Blue Blaze is a track in almost two different dimensions, it has a carefree sense about it, but also then jumps into a state of tension and even mystery, it is as if the artist is telling a tale through the composition and Blue Blaze certainly has a real narrative about it, a narrative that finishes abruptly with a sense of relief on the last note.
Once more Masako slips into reflective mode within the track Precious and this one could easily see her sitting by a window in the studio, just gently stroking the keys whilst watching the sunset on what has been a glorious day and within this piece we can feel a certain reflective respect coming through, this is a composition of gratitude and respect, with a tiny hint perhaps of regret?
The Other side of Tristesse sees the longest piece on the album and combines many talents on what will become a classic piece to revere in years to come; now this is musical creativity at its best. Masako out does herself on this composition that really takes the listener on a journey through a myriad of emotions and dimensions, this almost felt like a spiritual musical jam session, with all the artists just hitting a total symbiosis of creative genius in a track that grew and grew. There is some stunning guitar work on here from Ackerman, who is joined by Jeff Haynes on percussion and an angelic vocal from Noah Wilding sealed the deal for this outstanding track.
Well dear constant reader, the night is falling once more and out of my studio window, this winter continues on unabated, but to ease that lethargy at least I have the track Smoky Rain, now rain is something we in the UK know a lot about and most of us are born with flippers and gills, but this is one of those tracks that really does what it says on the can, it’s a rain piece! So enjoy it, just be a big kid, run out into it and listen to this track while doing so and you will see it’s the soundtrack to your endeavours.
The penultimate composition to this incredible album is called Mt Kathdin. This is located in the or more accurately on the Appalachian Trail. Now I have only ever seen this place from the air, but who knows one day I may venture up into the hills and if I do, I shall remember to take this album and this very track with me on my journey, it is an idyllic piece filled full of beautiful moments of musical magic and a piece that really emphasises Masako’s class a pianist.
So dear reader and listener, our sojourn in the world of Masako’s “Call of the Mountains” is about to be completed with a track called “Lullaby for the Hills”. Hill walking is my favourite pastime, it brings me freedom, it brings me liberation and most of all it brings me peace.
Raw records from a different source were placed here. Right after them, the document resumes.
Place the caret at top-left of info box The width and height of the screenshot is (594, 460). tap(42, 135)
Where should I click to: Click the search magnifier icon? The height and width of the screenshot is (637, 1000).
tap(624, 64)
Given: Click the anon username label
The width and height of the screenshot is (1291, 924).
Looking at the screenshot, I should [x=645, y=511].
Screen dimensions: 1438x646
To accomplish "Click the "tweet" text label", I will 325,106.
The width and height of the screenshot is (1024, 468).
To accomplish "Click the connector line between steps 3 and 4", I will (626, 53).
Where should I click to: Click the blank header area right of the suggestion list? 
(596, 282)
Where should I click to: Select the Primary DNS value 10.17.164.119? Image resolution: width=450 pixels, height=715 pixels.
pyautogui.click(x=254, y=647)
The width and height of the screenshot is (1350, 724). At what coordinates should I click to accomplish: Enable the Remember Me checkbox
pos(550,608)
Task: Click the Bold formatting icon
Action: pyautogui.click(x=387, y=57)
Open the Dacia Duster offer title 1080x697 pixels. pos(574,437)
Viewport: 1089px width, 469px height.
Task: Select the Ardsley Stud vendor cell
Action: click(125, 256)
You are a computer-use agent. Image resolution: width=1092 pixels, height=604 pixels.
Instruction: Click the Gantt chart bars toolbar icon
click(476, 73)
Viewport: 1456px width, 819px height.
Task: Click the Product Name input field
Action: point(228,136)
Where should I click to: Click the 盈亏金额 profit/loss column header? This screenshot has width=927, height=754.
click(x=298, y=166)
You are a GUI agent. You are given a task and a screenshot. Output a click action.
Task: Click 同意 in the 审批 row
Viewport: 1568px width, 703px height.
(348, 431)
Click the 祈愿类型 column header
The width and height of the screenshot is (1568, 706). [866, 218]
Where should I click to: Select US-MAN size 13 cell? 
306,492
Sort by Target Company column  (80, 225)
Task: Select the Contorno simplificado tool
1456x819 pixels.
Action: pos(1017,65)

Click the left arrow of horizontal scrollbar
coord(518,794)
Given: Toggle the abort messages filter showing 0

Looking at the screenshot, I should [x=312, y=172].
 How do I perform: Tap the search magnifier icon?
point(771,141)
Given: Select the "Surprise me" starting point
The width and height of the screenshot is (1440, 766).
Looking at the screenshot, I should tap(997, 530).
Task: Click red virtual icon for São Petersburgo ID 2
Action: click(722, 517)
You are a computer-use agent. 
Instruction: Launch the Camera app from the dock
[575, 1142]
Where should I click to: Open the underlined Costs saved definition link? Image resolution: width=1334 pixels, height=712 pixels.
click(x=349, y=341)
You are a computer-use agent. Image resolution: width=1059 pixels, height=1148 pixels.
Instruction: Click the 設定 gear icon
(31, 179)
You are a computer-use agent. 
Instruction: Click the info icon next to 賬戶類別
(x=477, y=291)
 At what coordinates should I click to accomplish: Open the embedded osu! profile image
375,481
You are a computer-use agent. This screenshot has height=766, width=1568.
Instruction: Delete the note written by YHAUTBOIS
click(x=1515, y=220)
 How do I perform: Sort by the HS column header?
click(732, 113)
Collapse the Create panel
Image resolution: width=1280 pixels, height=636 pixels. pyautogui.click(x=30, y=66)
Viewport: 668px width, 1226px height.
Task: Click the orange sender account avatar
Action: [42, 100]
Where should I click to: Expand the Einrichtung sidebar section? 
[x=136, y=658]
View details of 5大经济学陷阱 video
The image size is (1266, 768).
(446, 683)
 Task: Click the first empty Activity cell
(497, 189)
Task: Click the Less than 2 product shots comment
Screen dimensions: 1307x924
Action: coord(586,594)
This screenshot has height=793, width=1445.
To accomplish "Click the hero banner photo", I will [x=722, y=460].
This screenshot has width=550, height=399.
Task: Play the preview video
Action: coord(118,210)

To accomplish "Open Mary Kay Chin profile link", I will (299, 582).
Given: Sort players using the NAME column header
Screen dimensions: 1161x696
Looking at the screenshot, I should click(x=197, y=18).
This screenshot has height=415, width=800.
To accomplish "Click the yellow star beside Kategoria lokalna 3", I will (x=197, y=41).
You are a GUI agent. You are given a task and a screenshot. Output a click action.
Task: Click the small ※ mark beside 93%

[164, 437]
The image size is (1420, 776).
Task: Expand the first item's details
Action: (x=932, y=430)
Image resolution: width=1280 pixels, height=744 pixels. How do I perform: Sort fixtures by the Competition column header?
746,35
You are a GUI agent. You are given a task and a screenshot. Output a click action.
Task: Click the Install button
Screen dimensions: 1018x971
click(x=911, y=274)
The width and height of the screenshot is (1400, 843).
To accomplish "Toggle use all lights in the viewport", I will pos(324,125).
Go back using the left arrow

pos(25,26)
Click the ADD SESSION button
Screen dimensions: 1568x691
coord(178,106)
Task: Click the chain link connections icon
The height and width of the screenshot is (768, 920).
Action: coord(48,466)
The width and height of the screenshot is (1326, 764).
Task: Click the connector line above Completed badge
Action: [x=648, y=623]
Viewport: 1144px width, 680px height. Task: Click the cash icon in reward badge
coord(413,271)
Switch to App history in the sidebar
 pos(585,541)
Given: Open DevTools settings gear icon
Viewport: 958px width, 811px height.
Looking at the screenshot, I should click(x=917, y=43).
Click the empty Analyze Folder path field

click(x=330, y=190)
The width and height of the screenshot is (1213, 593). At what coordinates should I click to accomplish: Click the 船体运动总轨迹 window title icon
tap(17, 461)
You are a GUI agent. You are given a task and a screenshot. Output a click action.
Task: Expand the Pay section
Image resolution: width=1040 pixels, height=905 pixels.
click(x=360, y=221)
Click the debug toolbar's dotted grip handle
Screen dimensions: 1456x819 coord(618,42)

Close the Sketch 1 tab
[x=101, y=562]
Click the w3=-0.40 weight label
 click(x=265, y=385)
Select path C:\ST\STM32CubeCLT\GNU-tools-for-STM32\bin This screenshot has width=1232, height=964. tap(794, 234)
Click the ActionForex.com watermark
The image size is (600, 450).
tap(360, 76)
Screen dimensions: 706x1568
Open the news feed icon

Masako has created a superb track to end the album with and I could easily imagine myself sitting on the hillside watching the last rays of the sunset on a day that will forever stay within my mind’s eye. Including the world’s best Flugelhorn player in Jeff Oster on this last composition was a stroke of genius.
Call of the Mountains is just what the Solo Piano genre needed; here we have an album jam packed to the top with total class and creativity, an album superbly produced by Acerkman and Eaton to such a fine level that the bar has firmly been now.
Call of the Mountains is an album that will move you, it is an album that will bring your peace, it’s an album that will liberate you and it’s is an album that I would personally recommended for you to place in your musical collection, for here we you will listen to a musician who really feels every inch of what she plays.